As the dizzying effects from the nuk subside and the dust settles, we forage.
The resource in pursuit is data.
Data that helps our readers make sense of what happened. Data that helps them avoid repeating a mistake or failing to heed the warning signs. Data that is hidden in an untapped mine of undiluted alpha.
And with our keyboards as our pick axes, we marched through the internet with our head down ready to mine it.
We occasionally surfaced to see what the community was thinking, each time we were veered off course.
This veering involved finding a new culprit to blame for the pull back yesterday. And as we realized there was no data to verify the authenticity of the claim, we refocused our efforts to stay in our lane and resume the hunt.
For us the data is calming. It doesn’t lie. There is no conspiracy-like conclusion that needs to be fabricated.
While we still need to manufacture a narrative around the data, there is less speculation. And thus wasting less time discussing irrelevant facts.
So for today’s Espresso, we look to stay in our lane and show you what we have so far.
Now, to start off, I want to address Sam Trabucco’s tweet. He claimed yesterday’s sell off to be similar to the Elon sell off earlier this year.
But in reality, I don’t believe it tells the whole story.
First off, here are funding rates of late… Not too bad.
Here are funding rates from Aril and May…
Quite a bit of difference as the top in the market was met with funding rates of 0.4 or 1.2% daily or more than 400% on an annual basis as seen in the second chart.
So traders were not paying a premium for long exposure.
Sure, the ability for new open interest to impact the price of bitcoin was becoming muted. And thankfully the folks at InTheBlock turned my rough sketch into a more polished end product (whether it was actually because of me or not is unknown!).
The chart below is from InTheBlock and takes OI and divides it by market cap. As the blue line rises, the new positions being opened up do not result in a rise of market cap as much as it did prior.
Note, this logic makes more sense in a bullish market with rising funding rates (which we had for the most part). The red boxes depict rising OI with less impact on price (ignore the green box).
This chart tells us that traders were in fact opening up positions, and the impact on spot prices were becoming muted.
So Sam was sort of right about his tweet.
But what I really wanted to see was the comparison to Coinbase again. This is the real reason I bring up Mr. Trabucco. In May he wrote up a great thread on what happened in the lead up to the major selloff. (Unfortunately cannot find the link nor want to scroll back through his Twitter to find it.)

## RECORDED DATA:

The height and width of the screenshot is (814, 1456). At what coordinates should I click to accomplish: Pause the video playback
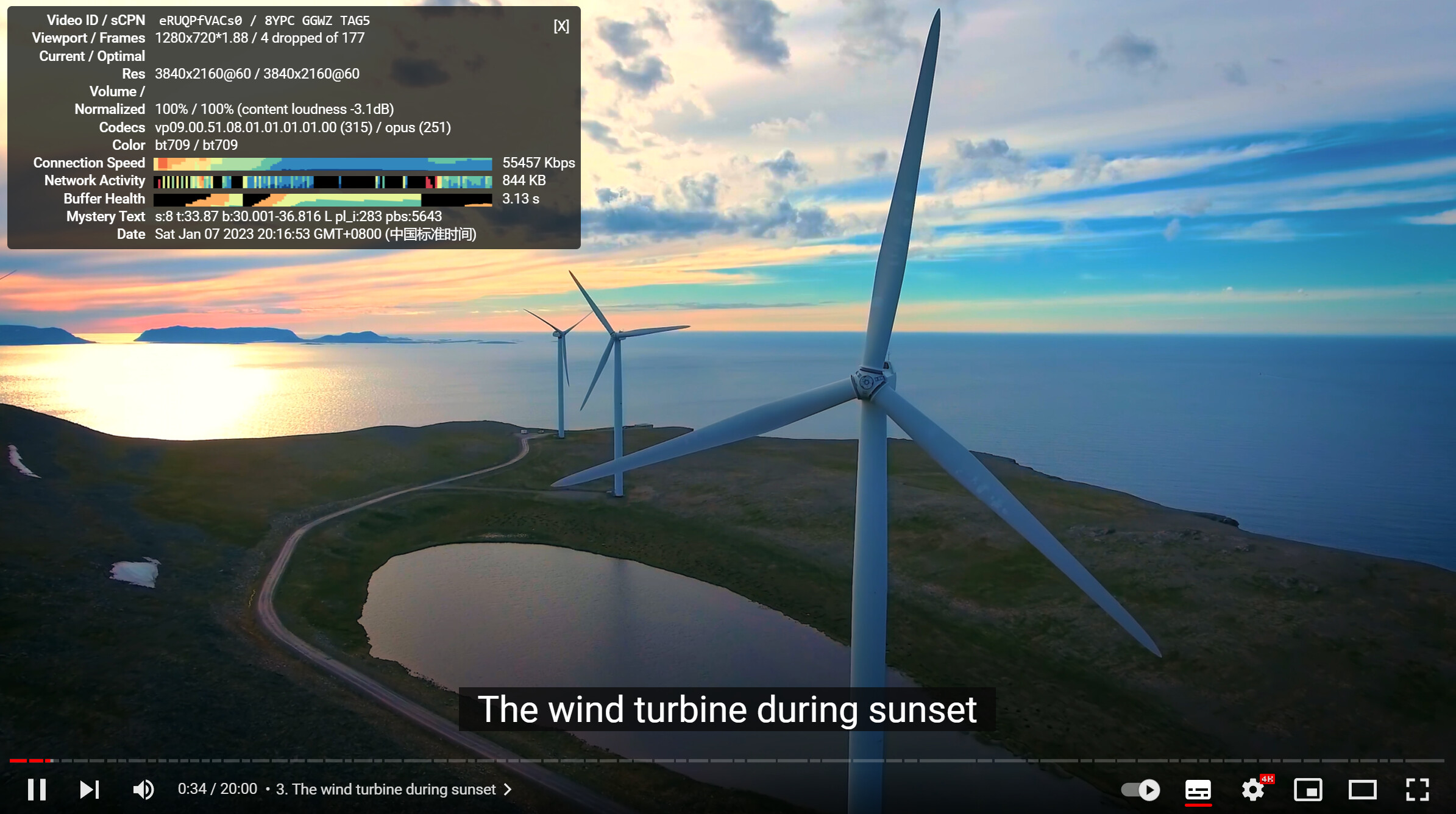pos(37,790)
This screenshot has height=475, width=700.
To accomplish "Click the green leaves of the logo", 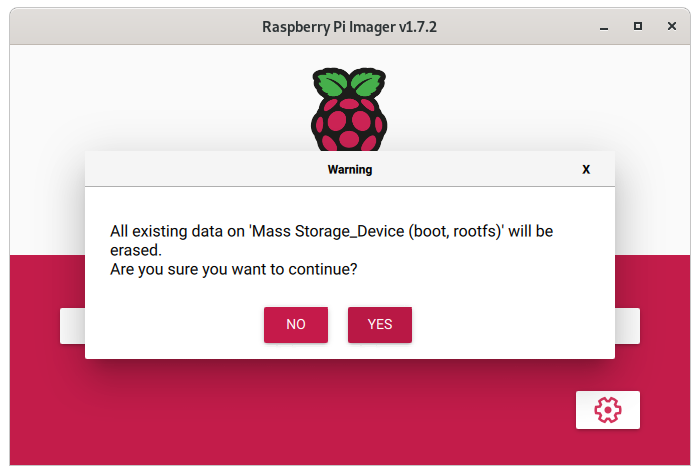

## EXERCISE OBJECTIVE:
In the market commentary, what does the InTheBlock chart divide open interest by?

## THE COMPLETED TASK:
Market cap.